| HN Mirror

Y	Hacker News new \| ask \| show \| jobs


	by glymor 724 days ago
	TL;DR sample the top N results from the LLM and use traditional NLP to extract factoids, if the LLM is confabulating the factoids would have random distribution, but if it's not it will be heavily weighted towards one answer. A figure from the paper shows this better than my TL;DR: https://www.nature.com/articles/s41586-024-07421-0/figures/1

3 comments

Terr_ 723 days ago

The LLM is already generating factoids: Things which resemble a fact without actually being one.

(See also: Androids that resemble men but aren't, asteroids that resemble stars but aren't, meteoroids that resemble meteors but aren't...)

link

cl42 723 days ago

Thank you!

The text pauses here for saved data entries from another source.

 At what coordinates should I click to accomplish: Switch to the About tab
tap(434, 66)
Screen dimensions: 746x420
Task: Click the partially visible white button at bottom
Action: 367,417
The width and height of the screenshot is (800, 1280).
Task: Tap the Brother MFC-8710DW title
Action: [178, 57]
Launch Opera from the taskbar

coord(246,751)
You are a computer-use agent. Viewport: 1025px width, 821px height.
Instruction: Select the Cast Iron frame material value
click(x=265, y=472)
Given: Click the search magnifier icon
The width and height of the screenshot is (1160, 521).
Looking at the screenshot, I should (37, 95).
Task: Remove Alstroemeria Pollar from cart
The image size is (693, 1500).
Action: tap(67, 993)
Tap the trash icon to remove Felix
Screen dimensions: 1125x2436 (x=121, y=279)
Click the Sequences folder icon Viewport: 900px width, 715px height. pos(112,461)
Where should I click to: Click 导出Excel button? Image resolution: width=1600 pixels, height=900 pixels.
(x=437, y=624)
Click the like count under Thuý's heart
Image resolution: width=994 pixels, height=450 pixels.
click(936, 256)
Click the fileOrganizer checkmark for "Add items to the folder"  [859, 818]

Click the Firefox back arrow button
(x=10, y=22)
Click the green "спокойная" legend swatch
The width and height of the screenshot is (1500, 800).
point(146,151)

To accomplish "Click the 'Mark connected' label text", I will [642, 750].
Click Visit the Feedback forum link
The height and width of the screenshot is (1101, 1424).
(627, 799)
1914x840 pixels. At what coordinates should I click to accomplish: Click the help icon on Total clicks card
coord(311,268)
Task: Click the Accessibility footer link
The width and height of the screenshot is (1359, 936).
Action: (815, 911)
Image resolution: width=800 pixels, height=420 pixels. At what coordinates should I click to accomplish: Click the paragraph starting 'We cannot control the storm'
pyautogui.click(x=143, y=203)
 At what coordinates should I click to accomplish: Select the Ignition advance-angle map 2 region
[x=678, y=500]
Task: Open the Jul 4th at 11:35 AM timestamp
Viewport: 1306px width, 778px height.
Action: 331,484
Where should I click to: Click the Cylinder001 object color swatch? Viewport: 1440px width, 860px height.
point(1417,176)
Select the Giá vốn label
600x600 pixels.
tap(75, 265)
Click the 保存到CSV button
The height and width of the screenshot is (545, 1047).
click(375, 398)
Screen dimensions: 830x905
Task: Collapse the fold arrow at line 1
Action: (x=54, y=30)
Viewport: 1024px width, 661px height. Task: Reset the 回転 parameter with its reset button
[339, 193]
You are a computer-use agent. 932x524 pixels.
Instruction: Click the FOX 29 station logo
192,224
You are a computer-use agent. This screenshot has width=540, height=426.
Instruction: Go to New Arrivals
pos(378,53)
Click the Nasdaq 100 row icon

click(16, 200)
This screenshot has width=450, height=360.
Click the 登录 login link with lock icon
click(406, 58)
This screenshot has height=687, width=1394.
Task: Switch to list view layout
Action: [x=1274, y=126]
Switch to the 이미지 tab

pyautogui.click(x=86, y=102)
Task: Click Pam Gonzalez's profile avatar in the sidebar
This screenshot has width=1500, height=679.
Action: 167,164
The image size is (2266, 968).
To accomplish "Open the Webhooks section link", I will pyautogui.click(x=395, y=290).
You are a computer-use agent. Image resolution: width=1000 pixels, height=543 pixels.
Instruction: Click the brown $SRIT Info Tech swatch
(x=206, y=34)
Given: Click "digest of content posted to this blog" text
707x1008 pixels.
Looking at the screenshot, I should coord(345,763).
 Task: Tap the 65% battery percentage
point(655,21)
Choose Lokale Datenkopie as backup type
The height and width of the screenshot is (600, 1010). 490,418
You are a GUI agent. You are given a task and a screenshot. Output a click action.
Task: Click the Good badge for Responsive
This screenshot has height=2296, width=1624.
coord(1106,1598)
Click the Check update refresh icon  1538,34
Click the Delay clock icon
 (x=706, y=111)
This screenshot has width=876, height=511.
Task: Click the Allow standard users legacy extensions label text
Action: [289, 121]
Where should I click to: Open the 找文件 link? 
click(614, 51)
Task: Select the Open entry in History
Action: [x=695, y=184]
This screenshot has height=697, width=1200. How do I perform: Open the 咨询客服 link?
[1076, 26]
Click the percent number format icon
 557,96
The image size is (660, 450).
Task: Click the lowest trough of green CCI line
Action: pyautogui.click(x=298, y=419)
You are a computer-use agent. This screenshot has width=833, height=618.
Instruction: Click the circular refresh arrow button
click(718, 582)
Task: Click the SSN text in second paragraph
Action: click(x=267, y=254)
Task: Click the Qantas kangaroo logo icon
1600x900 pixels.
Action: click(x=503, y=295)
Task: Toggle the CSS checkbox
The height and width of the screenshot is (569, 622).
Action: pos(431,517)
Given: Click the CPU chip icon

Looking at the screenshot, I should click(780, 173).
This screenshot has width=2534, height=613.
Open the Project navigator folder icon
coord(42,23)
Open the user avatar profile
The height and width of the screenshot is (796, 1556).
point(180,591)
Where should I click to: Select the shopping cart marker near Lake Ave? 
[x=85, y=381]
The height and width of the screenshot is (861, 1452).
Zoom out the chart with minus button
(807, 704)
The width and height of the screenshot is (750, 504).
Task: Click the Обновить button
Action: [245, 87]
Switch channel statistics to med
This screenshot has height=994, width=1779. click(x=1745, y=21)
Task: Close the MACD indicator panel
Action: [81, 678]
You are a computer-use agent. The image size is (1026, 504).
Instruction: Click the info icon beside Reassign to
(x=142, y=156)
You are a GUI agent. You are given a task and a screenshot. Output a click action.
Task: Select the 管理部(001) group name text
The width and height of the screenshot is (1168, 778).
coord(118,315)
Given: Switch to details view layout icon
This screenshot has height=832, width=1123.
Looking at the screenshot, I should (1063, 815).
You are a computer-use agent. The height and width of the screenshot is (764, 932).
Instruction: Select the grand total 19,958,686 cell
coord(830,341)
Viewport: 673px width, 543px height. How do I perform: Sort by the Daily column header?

This is so helpful.

It's also interesting to see what temperature value they use (1.0, 0.1 in some cases?)... I have a feeling using the actual raw probability estimates (if available) would provide a lot of information without having to rerun the LLM or sample quite as heavily.

link

visarga 723 days ago

Or we could just ask the same question on 3 different LLMs, ideally a large LLM, a RAG LLM and a small one, then use LLM again to rewrite the final answer. When models contradict each other there is likely hallucination going on, but correct answers tend to converge.

link

superb_dev 723 days ago

Why use an LLM to check the work of a different LLM?

You could use the same technique that this paper describes to compare the answers each LLM gave. LLMs don’t have to be in opposition to traditional NLP techniques

link